One day it was raining cats and dogs. We thought of not going to the lake though it was just 4 o clock in the evening. But the dark clouds were thundering and lightning scared us. Somehow I was reluctant to go as my sixth sense was stopping me and was making me feel that I was going to lose something. But his repeated requests made me go near the lake. We sat on a high rock in the middle of the lake as the water was very less there. We shared our childhood memories, laughing and playing together in the water. We were so much engrossed in our talks that we did not realize that the water was rising in the river. I shrieked when a strong current touched my feet. It was time to run for safety. I was not a swimmer so he held my hand and pushed me quickly towards the bank of the lake. On reaching there I was able to hold a branch of a tree. I tried to pull him but the current became so strong that being a good swimmer he could not hold his balance.


Within a second he was away from me struggling the strong currents. I cried aloud as I felt that my life was slipping away from me. I could not help as he was floating away along with the current helplessly. It grew dark enough for me to return home. I hid my tears and said goodbye to him. I prayed for him to rest in peace.


I came back home and made an excuse. I wanted to be alone. I couched on my bed, held my head into the pillow and cried. The scene was like a nightmare for me. The next morning his body was found by a farmer of our village. The laughter of the village turned into mourning on his sudden death. I was quietly watching all this. No one knew as to what had happened the previous night. I hid all the moments in the coffin of my memories. I could not gather the strength to open my mouth. A few days after the cremation everything was quiet but in the deep ocean of my heart, I was fighting with myself.
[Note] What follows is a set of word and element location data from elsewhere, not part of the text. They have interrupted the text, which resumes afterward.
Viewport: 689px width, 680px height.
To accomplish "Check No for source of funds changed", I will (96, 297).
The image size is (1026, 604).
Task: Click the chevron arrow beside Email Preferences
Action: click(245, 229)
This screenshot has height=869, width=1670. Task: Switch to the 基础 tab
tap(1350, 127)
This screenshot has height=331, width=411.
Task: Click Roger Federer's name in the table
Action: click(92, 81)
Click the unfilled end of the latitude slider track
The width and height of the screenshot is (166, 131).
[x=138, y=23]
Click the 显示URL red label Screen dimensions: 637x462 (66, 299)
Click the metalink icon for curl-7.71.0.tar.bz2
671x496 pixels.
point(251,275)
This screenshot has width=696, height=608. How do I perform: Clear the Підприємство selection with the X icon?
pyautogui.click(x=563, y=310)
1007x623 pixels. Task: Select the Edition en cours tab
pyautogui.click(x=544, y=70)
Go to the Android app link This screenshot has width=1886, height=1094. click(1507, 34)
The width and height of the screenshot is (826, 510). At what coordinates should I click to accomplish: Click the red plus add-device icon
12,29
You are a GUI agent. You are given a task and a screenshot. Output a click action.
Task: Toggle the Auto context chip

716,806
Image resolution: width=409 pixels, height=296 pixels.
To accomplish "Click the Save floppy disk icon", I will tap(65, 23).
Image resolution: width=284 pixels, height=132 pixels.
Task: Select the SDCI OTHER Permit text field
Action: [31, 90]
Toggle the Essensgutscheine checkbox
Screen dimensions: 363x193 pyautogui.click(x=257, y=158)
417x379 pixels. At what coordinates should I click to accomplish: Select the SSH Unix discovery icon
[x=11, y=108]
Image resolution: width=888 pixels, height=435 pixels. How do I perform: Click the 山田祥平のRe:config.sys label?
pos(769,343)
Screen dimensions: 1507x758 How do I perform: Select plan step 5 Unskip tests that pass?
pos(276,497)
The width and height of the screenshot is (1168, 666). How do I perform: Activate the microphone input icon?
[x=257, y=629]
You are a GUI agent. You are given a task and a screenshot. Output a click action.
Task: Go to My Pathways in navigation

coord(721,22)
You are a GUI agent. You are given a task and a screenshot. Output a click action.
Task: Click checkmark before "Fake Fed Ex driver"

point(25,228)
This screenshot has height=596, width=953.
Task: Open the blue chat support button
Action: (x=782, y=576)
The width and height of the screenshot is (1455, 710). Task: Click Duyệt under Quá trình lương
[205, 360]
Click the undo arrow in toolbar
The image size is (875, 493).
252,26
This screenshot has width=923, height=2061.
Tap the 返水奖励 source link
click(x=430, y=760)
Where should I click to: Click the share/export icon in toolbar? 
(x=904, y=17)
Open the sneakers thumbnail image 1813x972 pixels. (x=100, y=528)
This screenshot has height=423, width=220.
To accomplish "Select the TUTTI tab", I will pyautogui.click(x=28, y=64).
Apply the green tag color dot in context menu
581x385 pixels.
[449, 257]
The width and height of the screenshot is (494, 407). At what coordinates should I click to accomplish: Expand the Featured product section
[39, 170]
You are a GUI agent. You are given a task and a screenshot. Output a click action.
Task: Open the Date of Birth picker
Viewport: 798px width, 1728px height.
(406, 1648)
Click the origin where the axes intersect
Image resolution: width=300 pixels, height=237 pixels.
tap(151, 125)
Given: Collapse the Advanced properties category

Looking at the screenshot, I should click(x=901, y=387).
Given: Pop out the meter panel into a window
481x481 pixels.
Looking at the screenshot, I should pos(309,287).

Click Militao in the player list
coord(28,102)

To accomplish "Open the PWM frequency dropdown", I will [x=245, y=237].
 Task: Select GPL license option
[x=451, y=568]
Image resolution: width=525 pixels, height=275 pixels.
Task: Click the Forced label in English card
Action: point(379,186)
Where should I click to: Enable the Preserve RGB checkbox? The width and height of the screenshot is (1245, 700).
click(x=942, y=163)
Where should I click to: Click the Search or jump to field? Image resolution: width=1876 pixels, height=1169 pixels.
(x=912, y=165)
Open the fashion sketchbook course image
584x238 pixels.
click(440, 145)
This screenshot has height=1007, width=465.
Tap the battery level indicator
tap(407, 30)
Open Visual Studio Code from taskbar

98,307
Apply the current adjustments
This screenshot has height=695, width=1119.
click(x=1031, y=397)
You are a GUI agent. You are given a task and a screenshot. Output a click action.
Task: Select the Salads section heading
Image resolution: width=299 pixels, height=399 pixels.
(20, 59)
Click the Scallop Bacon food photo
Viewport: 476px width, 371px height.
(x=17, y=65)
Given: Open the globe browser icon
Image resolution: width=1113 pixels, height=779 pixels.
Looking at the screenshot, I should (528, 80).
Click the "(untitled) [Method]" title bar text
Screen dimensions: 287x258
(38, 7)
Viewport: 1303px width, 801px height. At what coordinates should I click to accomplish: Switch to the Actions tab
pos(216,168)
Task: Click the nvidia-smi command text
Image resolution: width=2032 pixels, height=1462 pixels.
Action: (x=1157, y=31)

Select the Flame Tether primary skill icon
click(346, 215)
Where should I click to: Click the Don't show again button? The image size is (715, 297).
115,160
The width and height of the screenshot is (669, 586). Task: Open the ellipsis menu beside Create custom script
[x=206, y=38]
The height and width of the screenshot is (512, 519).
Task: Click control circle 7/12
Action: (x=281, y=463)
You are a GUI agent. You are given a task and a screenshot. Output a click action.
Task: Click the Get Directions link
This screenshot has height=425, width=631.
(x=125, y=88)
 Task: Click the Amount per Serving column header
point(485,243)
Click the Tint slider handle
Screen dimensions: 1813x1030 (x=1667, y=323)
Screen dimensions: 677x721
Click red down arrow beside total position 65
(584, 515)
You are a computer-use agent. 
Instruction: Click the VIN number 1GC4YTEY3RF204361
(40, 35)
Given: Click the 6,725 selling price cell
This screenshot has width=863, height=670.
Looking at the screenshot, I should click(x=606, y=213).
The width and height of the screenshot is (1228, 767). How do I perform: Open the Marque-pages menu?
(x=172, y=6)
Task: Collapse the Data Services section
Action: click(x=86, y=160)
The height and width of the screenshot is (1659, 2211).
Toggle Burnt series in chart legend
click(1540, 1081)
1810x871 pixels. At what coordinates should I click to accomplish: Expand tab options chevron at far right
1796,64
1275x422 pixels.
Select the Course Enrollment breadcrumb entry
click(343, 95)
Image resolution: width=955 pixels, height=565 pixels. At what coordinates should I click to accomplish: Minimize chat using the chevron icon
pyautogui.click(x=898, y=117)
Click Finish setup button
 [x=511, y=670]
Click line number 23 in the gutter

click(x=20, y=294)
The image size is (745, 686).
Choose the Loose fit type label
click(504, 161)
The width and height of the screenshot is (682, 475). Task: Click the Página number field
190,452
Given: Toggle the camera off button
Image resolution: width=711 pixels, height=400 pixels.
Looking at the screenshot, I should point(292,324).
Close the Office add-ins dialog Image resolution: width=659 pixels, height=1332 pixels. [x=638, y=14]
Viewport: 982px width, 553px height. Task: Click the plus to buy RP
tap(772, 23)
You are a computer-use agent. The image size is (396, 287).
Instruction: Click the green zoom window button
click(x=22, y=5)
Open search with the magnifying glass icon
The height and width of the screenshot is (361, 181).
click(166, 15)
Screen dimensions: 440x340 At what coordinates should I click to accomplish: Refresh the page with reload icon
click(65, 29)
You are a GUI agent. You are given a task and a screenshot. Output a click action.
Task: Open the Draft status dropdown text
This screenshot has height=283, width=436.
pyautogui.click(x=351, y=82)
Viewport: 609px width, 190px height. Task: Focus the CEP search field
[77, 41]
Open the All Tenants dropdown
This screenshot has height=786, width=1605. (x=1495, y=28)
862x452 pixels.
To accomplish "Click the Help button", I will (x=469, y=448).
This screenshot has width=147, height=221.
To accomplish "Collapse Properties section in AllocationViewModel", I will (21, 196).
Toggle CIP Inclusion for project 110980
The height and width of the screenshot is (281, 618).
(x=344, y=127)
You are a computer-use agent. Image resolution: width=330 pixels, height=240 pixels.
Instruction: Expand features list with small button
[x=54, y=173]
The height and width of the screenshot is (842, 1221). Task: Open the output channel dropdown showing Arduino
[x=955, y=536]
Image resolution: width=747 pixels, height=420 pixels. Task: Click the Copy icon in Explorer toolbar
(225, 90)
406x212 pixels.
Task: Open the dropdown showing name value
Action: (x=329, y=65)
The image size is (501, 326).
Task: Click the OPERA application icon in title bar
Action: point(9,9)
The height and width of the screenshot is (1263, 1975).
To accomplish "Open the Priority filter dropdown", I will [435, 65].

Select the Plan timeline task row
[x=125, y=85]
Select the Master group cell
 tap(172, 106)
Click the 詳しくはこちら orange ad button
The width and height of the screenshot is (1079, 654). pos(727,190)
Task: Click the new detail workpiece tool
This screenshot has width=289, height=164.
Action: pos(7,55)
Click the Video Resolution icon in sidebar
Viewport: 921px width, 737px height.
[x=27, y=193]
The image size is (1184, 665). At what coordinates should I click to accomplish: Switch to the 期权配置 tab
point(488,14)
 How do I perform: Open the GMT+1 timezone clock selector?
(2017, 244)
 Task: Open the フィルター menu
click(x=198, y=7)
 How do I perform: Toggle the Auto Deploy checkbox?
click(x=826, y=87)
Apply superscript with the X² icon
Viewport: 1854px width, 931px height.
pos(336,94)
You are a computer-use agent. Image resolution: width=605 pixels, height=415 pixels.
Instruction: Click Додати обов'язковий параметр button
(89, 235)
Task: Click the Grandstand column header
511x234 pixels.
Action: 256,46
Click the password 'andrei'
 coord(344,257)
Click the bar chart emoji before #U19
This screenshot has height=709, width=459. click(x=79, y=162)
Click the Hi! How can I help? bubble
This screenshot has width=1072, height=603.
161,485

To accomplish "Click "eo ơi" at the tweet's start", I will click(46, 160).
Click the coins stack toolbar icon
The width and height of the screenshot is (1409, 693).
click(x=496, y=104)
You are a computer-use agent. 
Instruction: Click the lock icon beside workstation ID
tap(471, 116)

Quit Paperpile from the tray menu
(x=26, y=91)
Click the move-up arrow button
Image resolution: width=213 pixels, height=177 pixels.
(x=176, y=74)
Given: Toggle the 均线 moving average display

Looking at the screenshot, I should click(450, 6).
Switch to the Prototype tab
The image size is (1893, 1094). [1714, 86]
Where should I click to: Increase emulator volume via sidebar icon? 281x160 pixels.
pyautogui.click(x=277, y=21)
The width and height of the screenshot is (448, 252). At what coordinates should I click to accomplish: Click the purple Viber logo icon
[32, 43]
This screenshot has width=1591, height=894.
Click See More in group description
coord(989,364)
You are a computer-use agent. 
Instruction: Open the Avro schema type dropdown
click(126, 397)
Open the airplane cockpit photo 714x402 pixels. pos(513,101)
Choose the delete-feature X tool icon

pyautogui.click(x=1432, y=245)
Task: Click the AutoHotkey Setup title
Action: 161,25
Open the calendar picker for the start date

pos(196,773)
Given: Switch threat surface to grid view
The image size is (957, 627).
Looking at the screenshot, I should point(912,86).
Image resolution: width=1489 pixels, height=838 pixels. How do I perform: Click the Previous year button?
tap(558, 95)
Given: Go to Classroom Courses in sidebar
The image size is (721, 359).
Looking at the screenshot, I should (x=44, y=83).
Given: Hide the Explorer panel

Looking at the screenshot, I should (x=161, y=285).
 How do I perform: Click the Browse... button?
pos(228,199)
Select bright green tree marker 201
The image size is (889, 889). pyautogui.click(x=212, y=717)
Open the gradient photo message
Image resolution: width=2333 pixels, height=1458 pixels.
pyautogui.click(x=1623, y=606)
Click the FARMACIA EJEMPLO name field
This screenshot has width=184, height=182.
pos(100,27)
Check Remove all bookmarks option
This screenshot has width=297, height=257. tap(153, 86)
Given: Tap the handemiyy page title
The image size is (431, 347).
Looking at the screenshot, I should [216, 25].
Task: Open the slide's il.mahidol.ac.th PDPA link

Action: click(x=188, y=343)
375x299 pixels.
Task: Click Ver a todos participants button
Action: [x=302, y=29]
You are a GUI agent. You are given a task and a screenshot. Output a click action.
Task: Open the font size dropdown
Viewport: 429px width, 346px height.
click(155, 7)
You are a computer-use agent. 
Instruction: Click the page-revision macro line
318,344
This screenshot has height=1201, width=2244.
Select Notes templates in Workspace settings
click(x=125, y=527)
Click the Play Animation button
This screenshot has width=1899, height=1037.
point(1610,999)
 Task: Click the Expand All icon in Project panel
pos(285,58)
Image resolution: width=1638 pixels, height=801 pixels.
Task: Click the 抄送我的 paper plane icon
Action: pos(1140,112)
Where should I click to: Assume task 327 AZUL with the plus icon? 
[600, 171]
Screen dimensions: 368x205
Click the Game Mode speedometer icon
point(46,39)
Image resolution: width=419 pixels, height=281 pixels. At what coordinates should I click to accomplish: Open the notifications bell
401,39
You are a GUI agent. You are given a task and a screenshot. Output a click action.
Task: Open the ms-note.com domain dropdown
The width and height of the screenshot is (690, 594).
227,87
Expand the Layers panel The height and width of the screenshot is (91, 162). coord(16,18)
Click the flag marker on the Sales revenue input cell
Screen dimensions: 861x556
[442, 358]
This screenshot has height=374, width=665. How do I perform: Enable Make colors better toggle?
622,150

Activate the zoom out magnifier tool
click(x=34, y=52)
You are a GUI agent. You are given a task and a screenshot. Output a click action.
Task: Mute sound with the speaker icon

I used to go every day at the lake without anyone’s knowledge to pay my tribute to him not for saving my life but for the lovely time he had spent with me. Those moments give me some solace. I felt as my body is without a soul.


Days passed, years passed and I got married. I nurtured my family with great care and love. But during the rainy season, my nightmares used to get alive. I wanted to get away from this as it might affect my family life. To get away from this I started playing with my kids in small puddles like I used to do with him. It gave me some happy moments. I somehow found his reflection in my child. The same behavior and same tone of voice of him were noticed by me. One night I dreamt as if he was conveying a message to me that he was still with me in the form of my son as he wanted to be with me throughout. I got up as I was panting. I got confused about whether it was a dream or a reality. I looked at my son who was sleeping next to me. He was awake. He held my hand and said that he would be with me so I should not get scared. I felt the same last touch of him when he held my hand to save me. I hugged my son and from that very day, my nightmares vanished. I could feel the different shade of misty rain after that incident.